# Anyone Willing To Take A Chance? Chicago



## chicagojoe (Dec 10, 2009)

Long story short, I was suppose to learn how to plow this winter and it ended up not happening. I still want to learn though. I understand many people would not be willing to take a chance on someone who dosen't know what they are doing and I don't blame them. Is there anyone out there that would? I am a carpenter and work has been so slow that I haven't worked since August. I need to do whatever I have to do for work right now. I have been reading over this forum and realize the hours will be long. I understand that and I am ready. Sorry to make this look like a novel.

Cliff notes: Never plowed before and want to learn. Anyone willing to take a chance with me?


----------



## Reliable Snow and Ice (Dec 22, 2009)

where do you live?? I'll teach ya...


----------



## chicagojoe (Dec 10, 2009)

I am right by Midway Airport


----------



## Reliable Snow and Ice (Dec 22, 2009)

chicagojoe;945329 said:


> I am right by Midway Airport


ok i'm out in lockport... archer ave and 2nd street...


----------



## Reliable Snow and Ice (Dec 22, 2009)

now keep in mind i have one account but with that i could show you the right way to plow vs the wrong way....


----------



## Reliable Snow and Ice (Dec 22, 2009)

niko3772;945408 said:


> now keep in mind i have one account but with that i could show you the right way to plow vs the wrong way....

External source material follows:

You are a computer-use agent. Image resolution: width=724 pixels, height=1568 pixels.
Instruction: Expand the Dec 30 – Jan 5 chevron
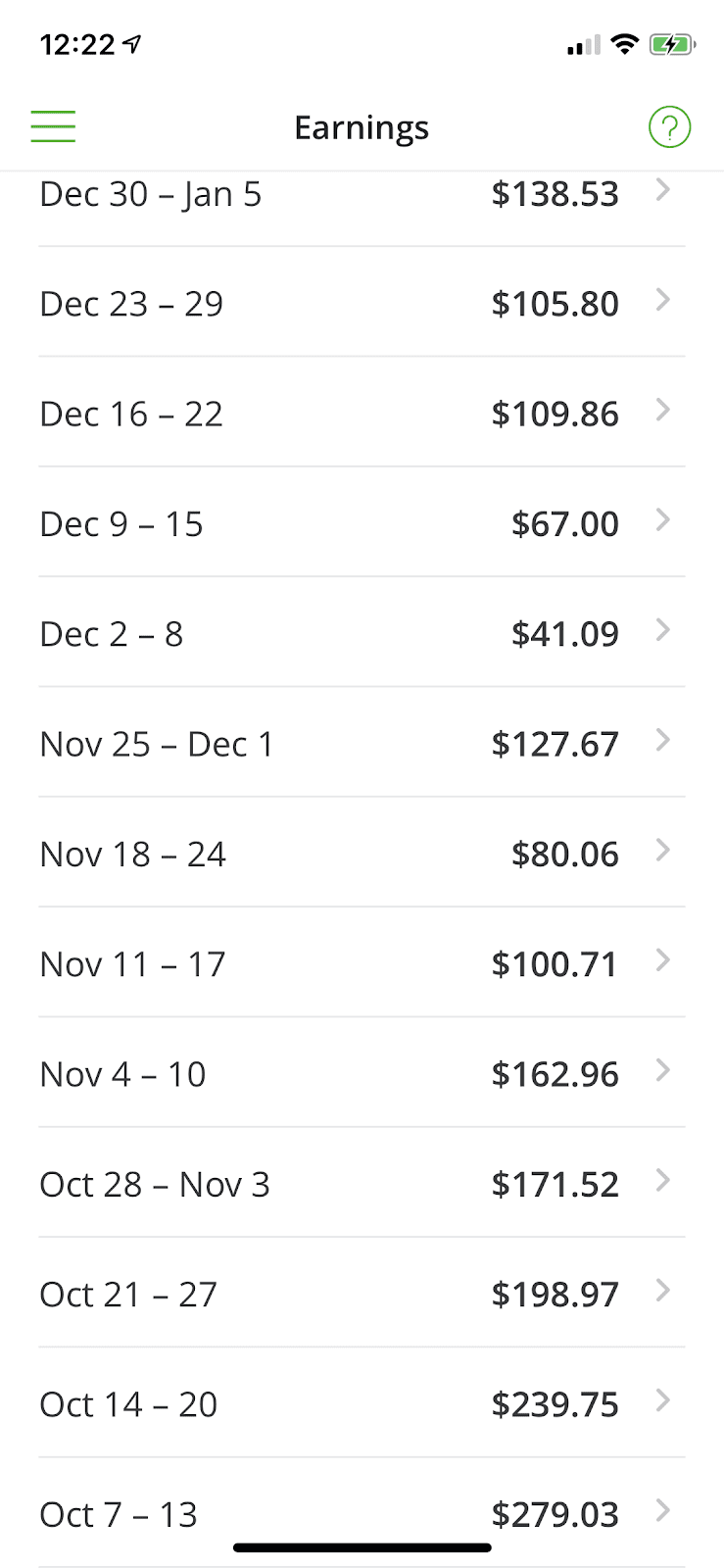[663, 190]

yeah ya know what never mind I no longer have that account... was cut out to another guy 25 bucks i was charging 150...

So good luck


----------



## readysnowplow (Jun 3, 2009)

Give me a call if you are really serious. My accounts are in the city and I need a dependable guy who's ready to go when the snow is. 
773-491-8545


----------



## chicagojoe (Dec 10, 2009)

readysnowplow;955079 said:


> Give me a call if you are really serious. My accounts are in the city and I need a dependable guy who's ready to go when the snow is.
> 773-491-8545


Yes I am serious. Would really like to give it a shot. Was really hoping for someone to maybe give me a little coaching or some kind of tutorial.


----------



## readysnowplow (Jun 3, 2009)

Like I said. If you're serious. Call mr


----------



## readysnowplow (Jun 3, 2009)

Liike I said if you're serious call me


----------